DOCUMENT SEGMENT below:

6.2. Right ventricular diastolic function
RV diastolic dysfunction has prognostic value and has been associated with both acute and chronic conditions. RV diastolic function is assessed like that of the left ventricle. Techniques used are Doppler velocities of the trans tricuspid flow (E, A, E/A), tissue Doppler velocities of the tricuspid annulus (E', A', and E'/A'), deceleration time, and isovolumetric relaxation time [20, 40]. Estimation of RA pressure by measurement of IVC diameter and collapse with inspiration is to be considered while determining the RV diastolic function.
6.3. Cardiac rhythm and the RV
RV function is dependent on cardiac rhythm. RV function is compromised by atrial fibrillation and ventricular tachycardia originating from the RV examples of which are arrhythmogenic RV dysplasia, RV myocardial infarction, idiopathic ventricular tachycardia, or ventricular tachycardia occurring after surgical repair of congenital heart disease .
6.4. Cardiac markers
The elevated B‐type natriuretic peptide is associated with RV failure secondary to pulmonary hypertension, congenital heart disease, or pulmonary disease [45–47]. Elevated troponin levels indicate poor prognosis in pulmonary embolism and pulmonary hypertension .
6.5. Evaluation of pulmonary arterial hypertension
Pulmonary arterial hypertension is a clinical entity that is seen as a consequence of both left heart disease and pulmonary pathology, as well as occurring without an underlying etiology such as primary pulmonary arterial hypertension. Estimation of pulmonary artery pressure can be performed by TTE in the majority of patients [37, 49].

End of DOCUMENT SEGMENT.

◆ WORK ITEM ◆
In the passage on right ventricular assessment, which measurements are used to estimate RA pressure when determining RV diastolic function?

COLLECTED DATA below:

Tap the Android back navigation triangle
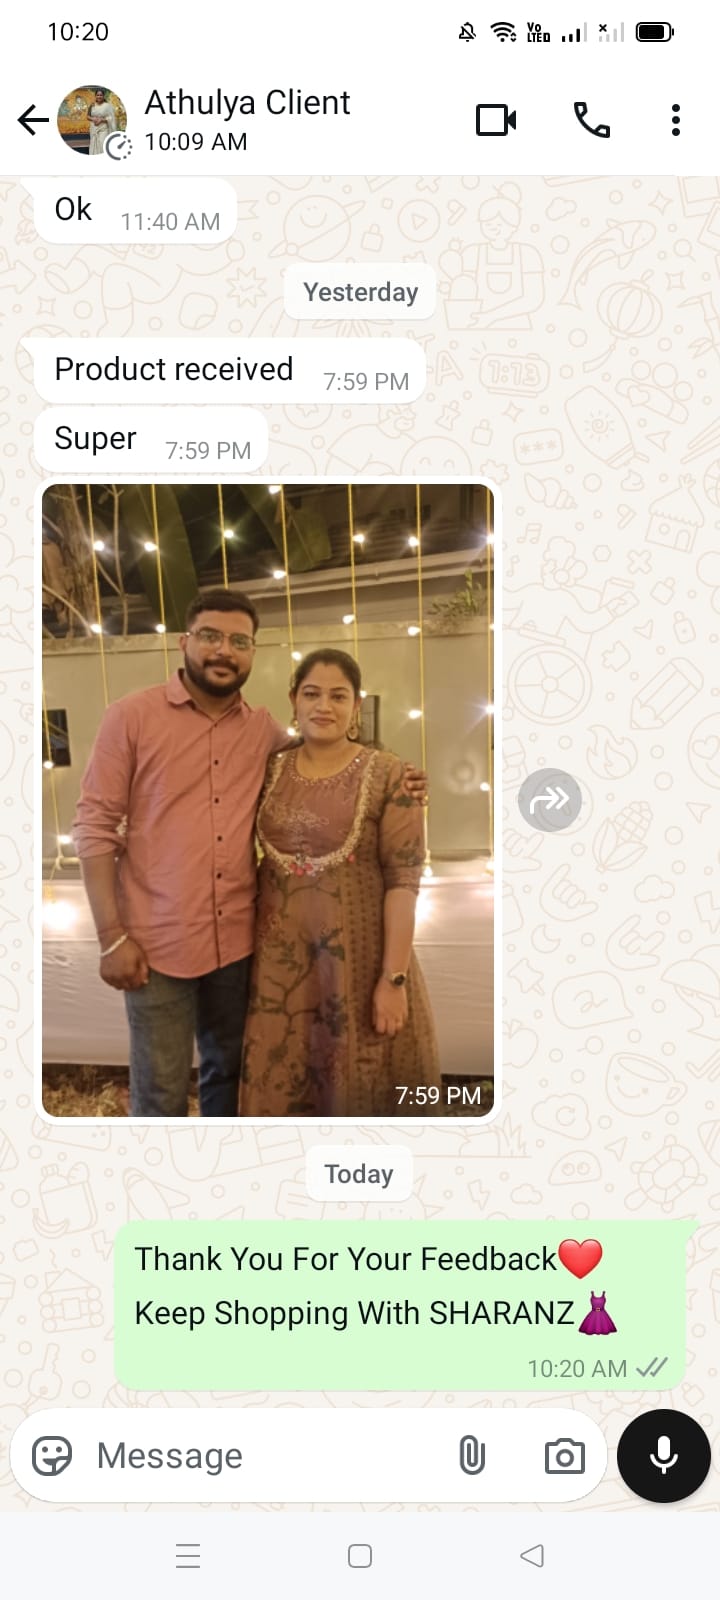 click(x=532, y=1556)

End of COLLECTED DATA.

◆ RESPONSE AREA ◆
The IVC diameter and its collapse with inspiration.